Na passagem transcrita Adorno deixa claro que a educação, por um lado, deve proporcionar uma formação para que o indivíduo tenha condições de se orientar numa sociedade tecnológica e do trabalho, ou seja, adaptar-se a essa realidade. Nesse sentido, cabe à educação também dotar os indivíduos de competências e habilidades para o trabalho. Por outro lado, deve ocupar-se com a formação de indivíduos autônomos, dotá-los de capacidade para fazer uso de sua própria racionalidade. Dessa forma, o processo formativo educacional,

ao mesmo tempo, necessita dar conta de formar habilidades técnicas e o domínio da metodologia – necessária para o mundo do trabalho – e desenvolver a educação como uma idéia de humanidade, que, nesse sentido, necessita se guiar por princípios éticos e políticos. (JAEHN, 2005, p. 110).

Portanto, trata-se de uma adaptação à realidade de maneira consciente, para que o indivíduo compreenda criticamente as adaptações que faz. Pucci destaca o significado da tensão entre autonomia e adaptação nos seguintes termos: “Ser autônomo sem deixar de se submeter; submeter-se sem perder a autonomia. Aceitar o mundo objetivo, negando-o continuamente; afirmar o espírito, contrapondo-lhe a natureza” (PUCCI, 1997, p. 90). Para Adorno, essa tensão constitutiva da cultura no sentido da

Bildung

é imprescindível para se pensar na possibilidade da emancipação pelo viés da resistência diante dos determinismos impostores da sociedade de capitalismo administrado. Não se poderia pensar a produtividade da

Bildung

numa perspectiva de formação para a autonomia sem levar em

consideração essa tensão; negar qualquer um dos pólos constitutivos da

Bildung

significaria impossibilitar a realização da formação integral dos sujeitos, da formação para a autonomia.

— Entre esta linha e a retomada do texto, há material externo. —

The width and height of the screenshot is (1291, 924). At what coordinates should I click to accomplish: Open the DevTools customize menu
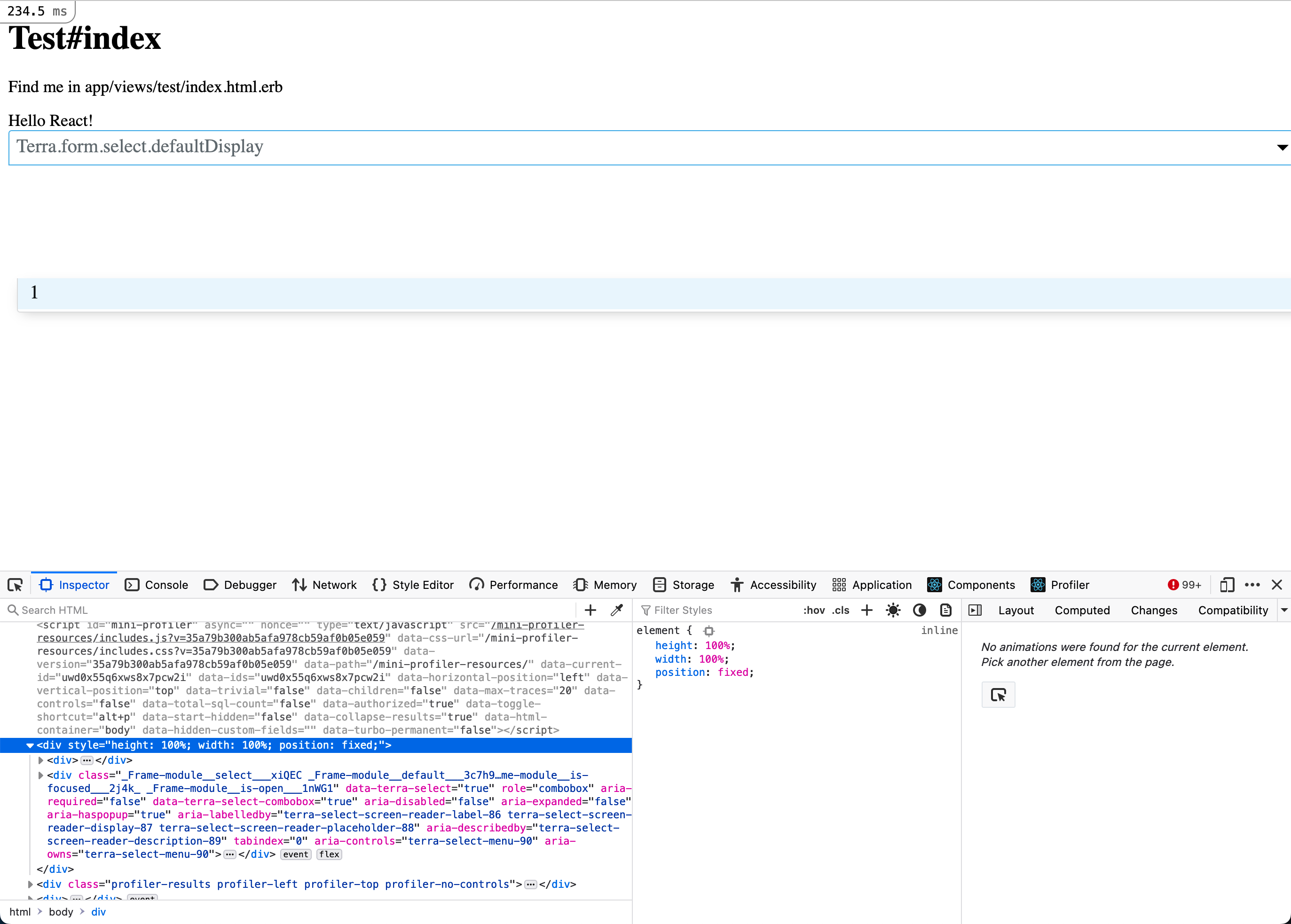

Adorno tentou nos mostrar que a formação cultural é um longo processo histórico de mediação e de continuidade que visa a humanização do homem na sua racionalidade, sensibilidade, corporeidade, materialidade; visa humanizar o homem, suas relações e o mundo biológico, material. (PUCCI, 1997, p.111).

A humanização deve ser o fim de toda a ação pedagógica num sentido emancipatório. Por isso, a formação cultural no sentido da

Bildung,

em Adorno, da restauração da autonomia intelectual e moral pela educação, fundamenta-se numa leitura dialética, tensional, entre o processo de adaptação e de autonomia. Conforme o próprio autor destaca, trata-se de um processo ambíguo do qual a educação não pode se desviar. O próprio ser humano é marcado por ambivalências, contradições e conflitos em seu interior; a sociedade em que vivemos é marcada por conflitos e contradições. Os conflitos, as contradições não podem ser ignorados no processo educacional que visa à autonomia, mas devem ser tornados conscientes, pois uma educação que ignora as contradições e os conflitos torna-se ilusória, e não contribui para a formação da personalidade humana autônoma.

Adorno destaca a necessidade da dialética para que a educação seja emancipatória a qual, na perspectiva adoniana, como postura teórica, é uma forma de interpretar a história, a vida, o mundo. Nesse sentido, trata-se de uma postura teórica que considera o conjunto do movimento histórico e suas contradições; que considera o ser humano em seu conjunto, com sua racionalidade, corporeidade, sensibilidade; que compreende os seres humanos como produtores de sua existência, num permanente processo de busca. Portanto, é uma forma aberta de pensar e conhecer, que não se fixa nem se conforma com a mera adaptação, mas busca sempre uma abrangência maior, a autonomia.